The Pacific Salmon Conservation Fund was established at the Victoria Foundation in 2005. This fund supports the conservation and education work of the Pacific Salmon Foundation.
Our Vision is to support healthy, sustainable and naturally diverse populations of Pacific salmon for the benefit of Canadians for generations to come. Our mission is to provide thoughtful leadership in the conservation, restoration, and enhancement of Pacific salmon and their ecosystems.
Pacific salmon in British Columbia are central to our environment, our culture and a near $1 billion fishing-based economy. Unfortunately, the past century of development has resulted in disrupted streams, rivers and coastlines that negatively impact salmon and the wildlife that depend on them. Fortunately, salmon are resilient, and they benefit from a legion of passionate volunteers and donors doing their utmost to protect them.

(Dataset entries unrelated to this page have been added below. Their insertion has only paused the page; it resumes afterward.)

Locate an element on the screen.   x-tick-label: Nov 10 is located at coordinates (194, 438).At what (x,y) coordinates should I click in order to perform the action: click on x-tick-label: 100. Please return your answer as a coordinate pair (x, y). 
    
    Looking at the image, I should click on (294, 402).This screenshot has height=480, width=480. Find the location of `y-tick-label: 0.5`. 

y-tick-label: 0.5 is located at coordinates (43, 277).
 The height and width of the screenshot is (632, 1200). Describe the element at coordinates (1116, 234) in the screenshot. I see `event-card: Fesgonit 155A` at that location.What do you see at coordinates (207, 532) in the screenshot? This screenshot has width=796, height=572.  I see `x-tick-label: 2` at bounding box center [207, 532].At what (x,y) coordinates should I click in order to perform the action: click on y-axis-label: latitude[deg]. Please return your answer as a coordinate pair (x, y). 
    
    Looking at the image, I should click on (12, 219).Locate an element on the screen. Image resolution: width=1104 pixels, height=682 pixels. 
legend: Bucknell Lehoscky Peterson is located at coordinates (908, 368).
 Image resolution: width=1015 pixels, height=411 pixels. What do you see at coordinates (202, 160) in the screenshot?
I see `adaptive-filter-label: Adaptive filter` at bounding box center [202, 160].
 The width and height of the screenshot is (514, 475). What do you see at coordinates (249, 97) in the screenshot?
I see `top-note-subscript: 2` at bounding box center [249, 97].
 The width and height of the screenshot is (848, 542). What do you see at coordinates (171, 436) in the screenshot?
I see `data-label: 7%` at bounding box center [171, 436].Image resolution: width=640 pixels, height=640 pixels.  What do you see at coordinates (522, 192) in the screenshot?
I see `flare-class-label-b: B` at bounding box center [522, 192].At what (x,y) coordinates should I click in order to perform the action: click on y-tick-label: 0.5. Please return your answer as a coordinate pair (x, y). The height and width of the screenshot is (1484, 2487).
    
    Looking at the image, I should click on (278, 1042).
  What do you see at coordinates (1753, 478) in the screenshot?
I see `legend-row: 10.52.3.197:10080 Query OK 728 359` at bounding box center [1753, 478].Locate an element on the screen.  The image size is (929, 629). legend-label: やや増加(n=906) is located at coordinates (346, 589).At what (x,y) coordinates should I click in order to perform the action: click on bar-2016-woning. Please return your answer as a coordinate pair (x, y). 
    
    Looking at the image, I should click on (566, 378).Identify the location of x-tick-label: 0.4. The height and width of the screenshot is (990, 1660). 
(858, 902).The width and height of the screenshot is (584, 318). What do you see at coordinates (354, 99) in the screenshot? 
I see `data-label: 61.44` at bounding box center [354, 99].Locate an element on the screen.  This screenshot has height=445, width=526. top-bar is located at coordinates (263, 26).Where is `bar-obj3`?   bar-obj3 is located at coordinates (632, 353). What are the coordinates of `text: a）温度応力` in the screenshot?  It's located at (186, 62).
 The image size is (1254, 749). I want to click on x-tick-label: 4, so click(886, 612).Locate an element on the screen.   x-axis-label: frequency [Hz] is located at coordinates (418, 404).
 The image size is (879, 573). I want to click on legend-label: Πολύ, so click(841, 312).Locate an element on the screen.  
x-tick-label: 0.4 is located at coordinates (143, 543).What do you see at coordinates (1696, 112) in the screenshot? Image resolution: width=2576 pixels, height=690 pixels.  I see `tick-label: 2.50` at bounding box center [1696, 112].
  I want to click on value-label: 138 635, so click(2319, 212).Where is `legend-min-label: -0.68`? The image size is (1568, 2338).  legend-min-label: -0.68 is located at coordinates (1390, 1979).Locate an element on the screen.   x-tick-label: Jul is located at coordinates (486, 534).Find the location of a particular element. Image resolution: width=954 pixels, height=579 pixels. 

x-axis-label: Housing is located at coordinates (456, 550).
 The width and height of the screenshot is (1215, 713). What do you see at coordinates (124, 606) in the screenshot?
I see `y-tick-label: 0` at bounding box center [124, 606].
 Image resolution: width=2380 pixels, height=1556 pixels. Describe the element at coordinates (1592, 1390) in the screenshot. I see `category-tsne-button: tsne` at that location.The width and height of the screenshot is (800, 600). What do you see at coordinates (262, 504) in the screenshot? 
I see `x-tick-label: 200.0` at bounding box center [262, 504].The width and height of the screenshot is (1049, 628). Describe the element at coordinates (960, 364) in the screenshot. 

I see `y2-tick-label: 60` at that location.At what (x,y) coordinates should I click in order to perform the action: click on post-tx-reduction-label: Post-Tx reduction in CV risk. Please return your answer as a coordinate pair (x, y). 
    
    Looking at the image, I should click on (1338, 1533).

Streamkeepers: Salmon Heroes
Since 1987, the Pacific Salmon Foundation (PSF) has supported some 35,000 ‘streamkeepers’ across British Columbia and the Yukon through its Community Salmon Program. Streamkeepers volunteer thousands of hours to restore habitat, monitor local salmon stocks, operate small community hatcheries and deliver salmon education to schools and the broader community. Every $1 granted through PSF’s Community Salmon Program is leveraged, on average, seven-times at the community level.
Vancouver Island: Salmon Successes
Vancouver Island has benefitted from more than $21 million in PSF grants via the Community Salmon Program and PSF’s other funding programs. The grants supported over 1,240 projects valued at more than $67 million. Some of these projects include some astonishing stories of rejuvenation.
In the Comox Valley, decades of logging and mining left the Tsolum River barren for nearly 40 years as toxic metals seeped in from a defunct copper mine. In 1999, the Tsolum was named B.C.’s most threatened river. In 2003 the Pacific Salmon Foundation entered into a unique partnership with the Ministry of Environment, Environment Canada, Department of Fisheries, Tsolum River Restoration Society, and Timberwest, who owned rights to the area. Streamkeepers worked alongside logging staff, government and scientists to start immediately improving conditions for the fish. Meanwhile this working group brainstormed on a longer-term solution that culminated in the government investing $4.5 million to cap the mine with a protective lining. The lining prevented rainfall from absorbing into the toxic ground and water sources. In 2013, the river celebrated its best salmon return since 1958.
The Goldstream River in Victoria hit an all time low in 1990 with only 50 coho salmon returning to the system. Volunteers from the Goldstream Volunteer Salmonid Enhancement Association jumped into action with a new hatchery strategy, and four years later 3,000 salmon returned to spawn. Today, the Association continues to operate the Howard English Hatchery and works with schools throughout Victoria to deliver Salmonids in the Classroom education. Since 1995, PSF donors have been there helping to provide more than $180,000 in grants to education and enhancement projects in Victoria valued at $520,000.
The Pacific Salmon Foundation is a Victoria Foundation hosted organization fundholder, partnering with another, the Goldstream Volunteer Salmonid Enhancement Association, in salmon conservation in our region.